Does regularity destroy art and what truly is cinema?

When reading the first reading, A Dialectic Approach to Film Form, the part of the text that stood out to me the most was the idea that art should have no set form and regularity destroys art. This stood out to me because I disagree with it. While I believe originality is key to art I disagree with the authors point that art should not have a technical form. The technical form of film is what allows people to understand and comprehend the original ideas in the film. If everything in a film is new and irregular, how much of it is the audience actually comprehending and understanding. I think this brings up the question of accessibility in film. Often when I watch films, especially for film classes, I wonder who is this for? If I did not have the knowledge about film or I was not analyzing this movie in a film class would I be able to enjoy it, what does that say about the demographic films are for and why it is that demographic? I am curious what the average person might take away from movies like Portrait of a Lady on Fire and The Grand Budapest Hotel. Back to my point who are films with nor form or regularity for, upper class people who will talk together about the meaning of the movie or your average theatre goer. Film form is what makes movies for everyone, makes them comprehendible, and I think there is great value in that and in not making art exclusionary.

The second reading, The Myth of Total Cinema, honestly shocked me. When I read the line “cinema has not yet been invented” I had to sit for a minute and just think. The entire idea that even the earliest “filmmakers” saw film as a complete reconstruction and view of reality and that we have actually just been working closer to the original idea and origin of film is incredible. This raises questions for me of what is the final film form? When will we reach that origin? If real cinema is “reality” then could true cinema just be watching people, actually seeing people in reality? I also think these ideas relate a lot to the ideas our other texts have raised about the voyeuristic tendencies of film and our want to look at and see real people that if fulfilled by film. So I am also wondering what is the exact thing we want from film that makes it separate from just looking at people? Is it the drama of the stories? Is that they are separate from our actual lives and world, allowing us to imagine ourselves in another world?

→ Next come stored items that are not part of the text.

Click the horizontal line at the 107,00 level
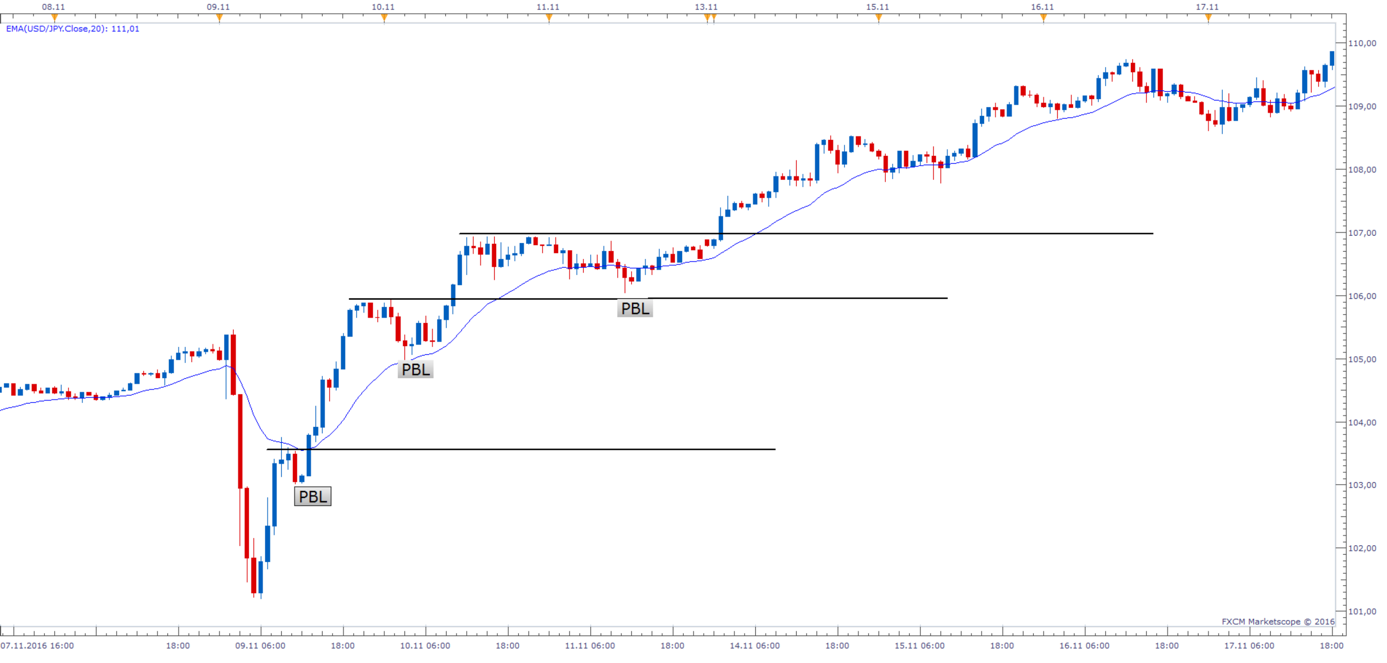Image resolution: width=1387 pixels, height=663 pixels. (x=900, y=233)
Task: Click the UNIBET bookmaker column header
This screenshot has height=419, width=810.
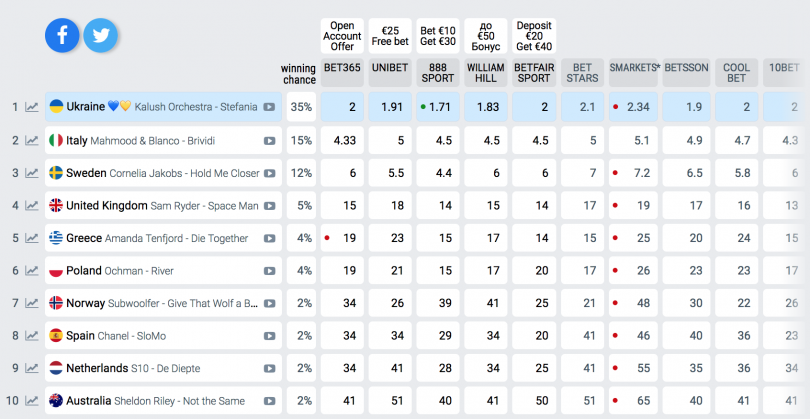Action: pos(390,68)
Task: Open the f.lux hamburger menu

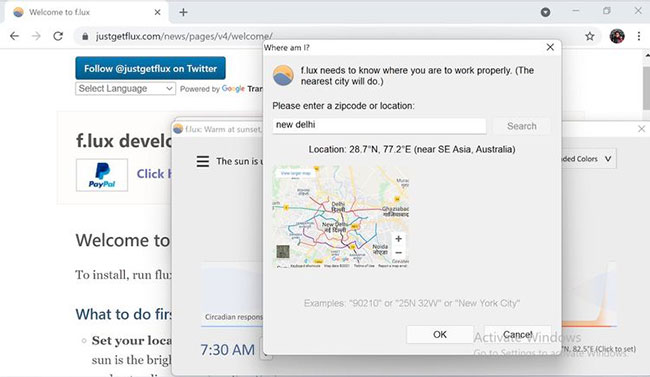Action: [203, 161]
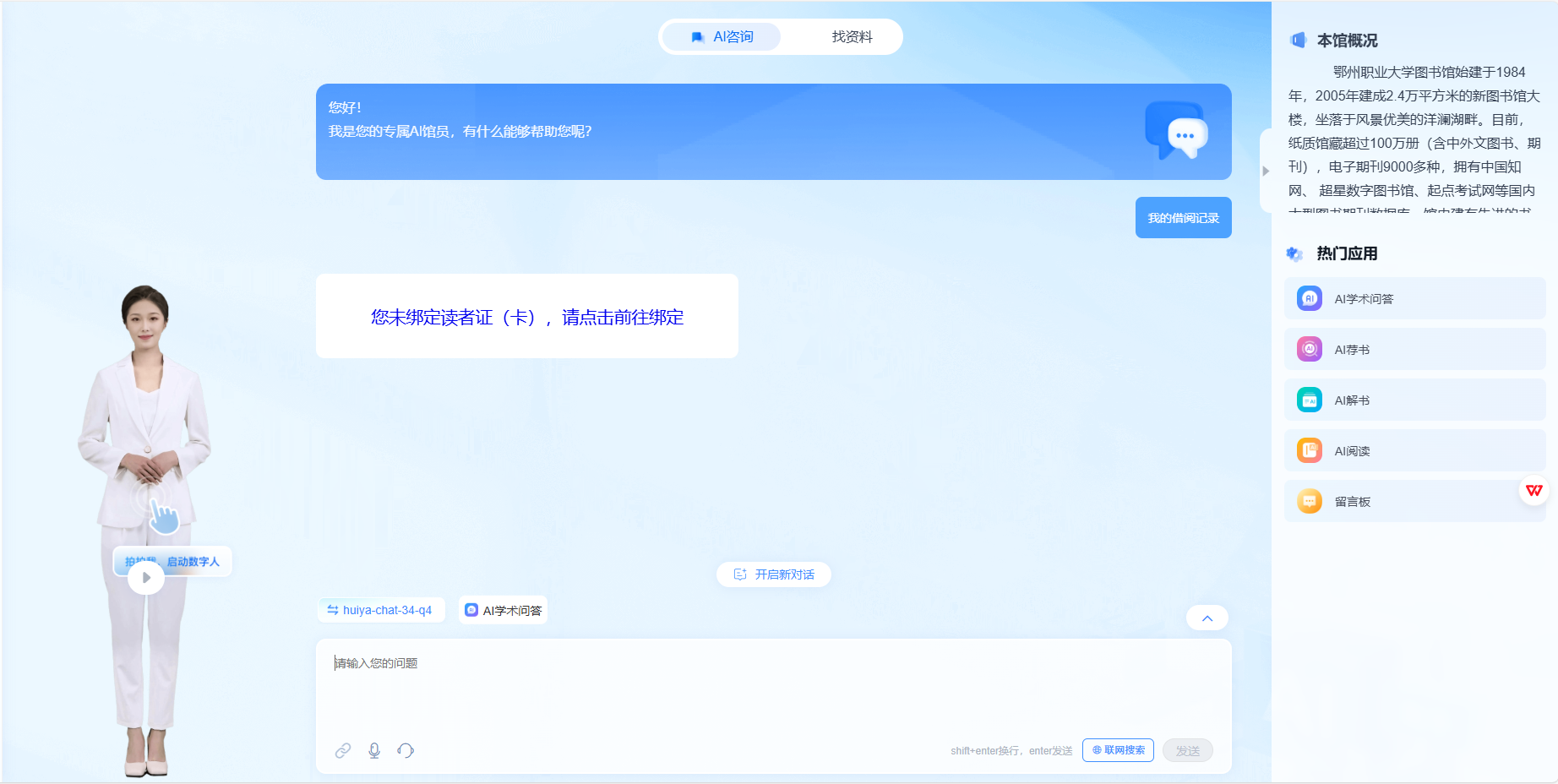Open AI学术问答 in the hot applications list
The height and width of the screenshot is (784, 1558).
(1414, 298)
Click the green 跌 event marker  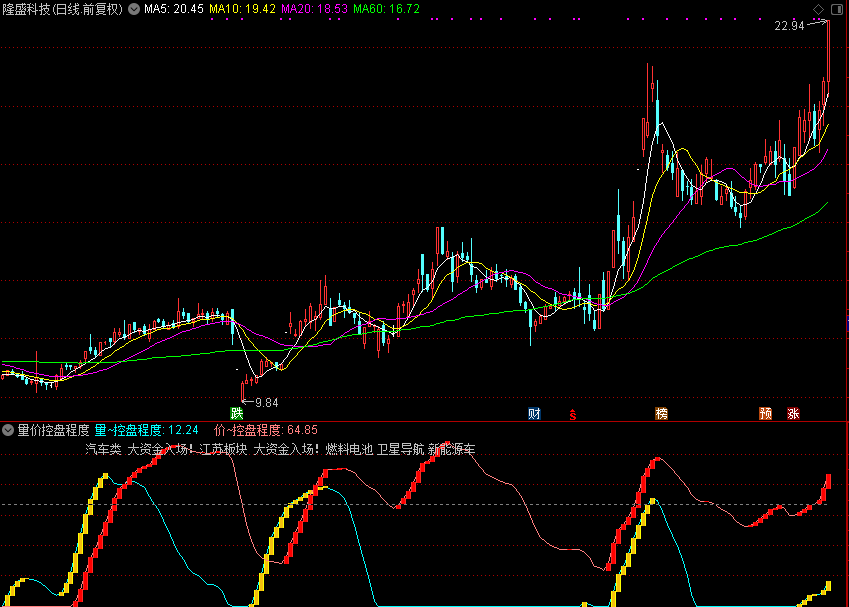237,413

I think both of these readings raise a lot of questions about the purpose of film, why we are making it, and for who, and how does the form of film play into that. However, I think there is some juxtaposition between these two readings. In The Myth of Total Cinema film is viewed as constructing something close to reality while in A Dialectic Approach to Film Form reality can be manipulated to instead create logical relationships and cause emotions. This makes me wonder how we make these choices in film and how we decide what different techniques may hold more impact.